What could possibly be the message of such an unexpected conclusion to the film? The movie’s title provides the first obvious clue: when we hear the words “once upon a time . . .” we know that this phrase is associated with the telling of a fairy tale, often one which will end with the words “happily ever after.” By depicting a completely false set of circumstances, concluding with a happy ending in which Sharon Tate, her friends, and her unborn child are not brutally murdered, the director appears to be challenging us to reconsider what we have been told about the events of that fateful night in August of 1969 — and perhaps to realize that virtually everything we’ve been told about that event is essentially a fairy tale.

The movie contains many other curious elements which reinforce the conclusion that the Tarantino is inviting us to re-examine everything we know about the awful killings of Sharon Tate, Stephen Parent, Abigail Folger, Jay Sebring, and Voytek Frykowski that night (and by extension the murders of Rosemary and Leno LaBianca the following night). One such curious twist is the decision to give the dark brown, leather-fringed jacket which is very closely associated with Charles Manson to the film’s central protagonist character Rick Dalton (played by Leonardo DiCaprio) rather than to Manson himself, who is never seen wearing it. 

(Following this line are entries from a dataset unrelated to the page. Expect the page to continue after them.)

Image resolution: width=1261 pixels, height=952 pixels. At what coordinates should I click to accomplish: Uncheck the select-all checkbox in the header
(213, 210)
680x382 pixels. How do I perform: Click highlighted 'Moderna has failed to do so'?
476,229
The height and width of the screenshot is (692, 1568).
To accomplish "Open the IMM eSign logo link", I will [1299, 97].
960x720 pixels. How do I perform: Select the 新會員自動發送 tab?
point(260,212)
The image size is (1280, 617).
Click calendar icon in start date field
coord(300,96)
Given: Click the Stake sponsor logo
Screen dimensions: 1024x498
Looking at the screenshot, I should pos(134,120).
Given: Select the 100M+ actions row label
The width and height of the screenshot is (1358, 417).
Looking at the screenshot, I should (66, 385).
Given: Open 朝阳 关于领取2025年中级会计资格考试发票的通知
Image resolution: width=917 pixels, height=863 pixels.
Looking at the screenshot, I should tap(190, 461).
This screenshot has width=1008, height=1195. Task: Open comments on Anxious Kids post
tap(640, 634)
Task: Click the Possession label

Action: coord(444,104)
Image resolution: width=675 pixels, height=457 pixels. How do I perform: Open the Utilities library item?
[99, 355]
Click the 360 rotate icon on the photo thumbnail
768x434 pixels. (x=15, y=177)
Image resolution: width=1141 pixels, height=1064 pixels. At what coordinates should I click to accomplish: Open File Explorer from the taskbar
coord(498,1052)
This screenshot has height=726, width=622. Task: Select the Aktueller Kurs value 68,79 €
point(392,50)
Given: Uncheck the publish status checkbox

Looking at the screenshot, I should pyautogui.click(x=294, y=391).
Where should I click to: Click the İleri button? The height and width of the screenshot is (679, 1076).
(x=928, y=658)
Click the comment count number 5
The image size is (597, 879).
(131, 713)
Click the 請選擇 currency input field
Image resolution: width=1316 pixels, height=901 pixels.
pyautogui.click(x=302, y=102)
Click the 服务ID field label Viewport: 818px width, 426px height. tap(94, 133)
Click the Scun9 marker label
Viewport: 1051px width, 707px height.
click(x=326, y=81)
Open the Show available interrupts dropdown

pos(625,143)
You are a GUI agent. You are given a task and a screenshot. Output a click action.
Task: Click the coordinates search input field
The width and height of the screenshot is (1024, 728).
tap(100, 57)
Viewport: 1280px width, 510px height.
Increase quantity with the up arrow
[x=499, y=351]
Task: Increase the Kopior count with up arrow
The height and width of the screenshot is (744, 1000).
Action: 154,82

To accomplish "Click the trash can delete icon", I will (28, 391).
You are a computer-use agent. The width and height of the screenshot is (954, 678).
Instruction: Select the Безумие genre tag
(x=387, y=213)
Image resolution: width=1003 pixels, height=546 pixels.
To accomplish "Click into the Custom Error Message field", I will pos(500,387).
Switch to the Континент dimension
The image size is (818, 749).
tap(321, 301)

Significantly, Dalton’s character is given this jacket as part of a role in which he is told by the director (portraying the real-life director Sam Wanamaker, who lived from 1919 to 1993) that he wants to give Rick a “hippie jacket,” and that he also wants Rick to have a new hairstyle: “something more . . . hippie-ish!” This emphasis on playing a role which evokes a hippie is in marked contrast to moments later in the film in which we see Rick Dalton’s deep distaste for and animosity towards hippies. 

And, strangely enough, it is Rick Dalton who actually carries out the most actual violence on the night on which the murders on Cielo Drive took place, in Tarantino’s “Once Upon a Time” re-imagining: Rick Dalton who is asked to play a role as a “hippie-ish” character and to wear a dark brown leather-fringed jacked, but who clearly despises hippies himself.

What is going on here? What could be the message we are being asked to consider?

In order to help with that question, let’s turn to an incisive and penetrating early analysis of the many anomalies surrounding the official narrative that we’ve been fed about the so-called “Manson murders” of 1969: the analysis presented by Mae Brussell (1922 - 1988), in a broadcast first aired on October 13th, 1971, which you can listen to this archived version that was re-broadcast on Bonnie Faulkner’s Guns and Butter and which also has a complete text transcript published here.

In that broadcast, Mae presents abundant evidence to suspect that aspects of the Manson killings indicate involvement by “clandestine” and “secret” forces, and says that the reason such covert actions are so difficult to detect is that these secret forces like to “disguise certain persons and send them into roles to influence: they become actors on a stage and they influence our minds in a way that is not real but effect a reality that will touch us later.”

Among the arguments she makes in that broadcast is the well-known fact, articulated by Manson himself and attested to by those who knew him, that he was not a hippie and that he hated being called a hippie: it was a role he was being told to play, Mae argues. 

She also recounts details of the brutal murders that took place at the house on Cielo Drive that night, in which five men and women lost their lives (one of them over eight months pregnant, thus adding up to six lives taken), and indicates that according to her analysis, the elements add up to something more akin to a military operation than to anything that could have been carried out by the nomadic band of drugged-out followers Manson had assembled around him. Mae says: 

“It was described by people later as a military ambush. And for the reasons as this: these many people were slaughtered; nobody heard a sound; there were dogs on the grounds that didn’t say boo; there was a caretaker in a guest cottage who didn’t hear one gun go off — and guns went off; they didn’t hear any screaming; nobody saw a getaway car; the place was completely destroyed; there was time to put hoods over the people, ropes on their neck, leave signs and symbols that would come down on a particular group in our society — two groups — and split. And no, not a dog was killed or barked. The fellow that lives on the grounds said he slept through it. And they shimmied up the telephone poles, cut the wires, left all this obvious evidence, and split. And the way the wires and the lines were cut I felt that it had to be a military-type ambush.”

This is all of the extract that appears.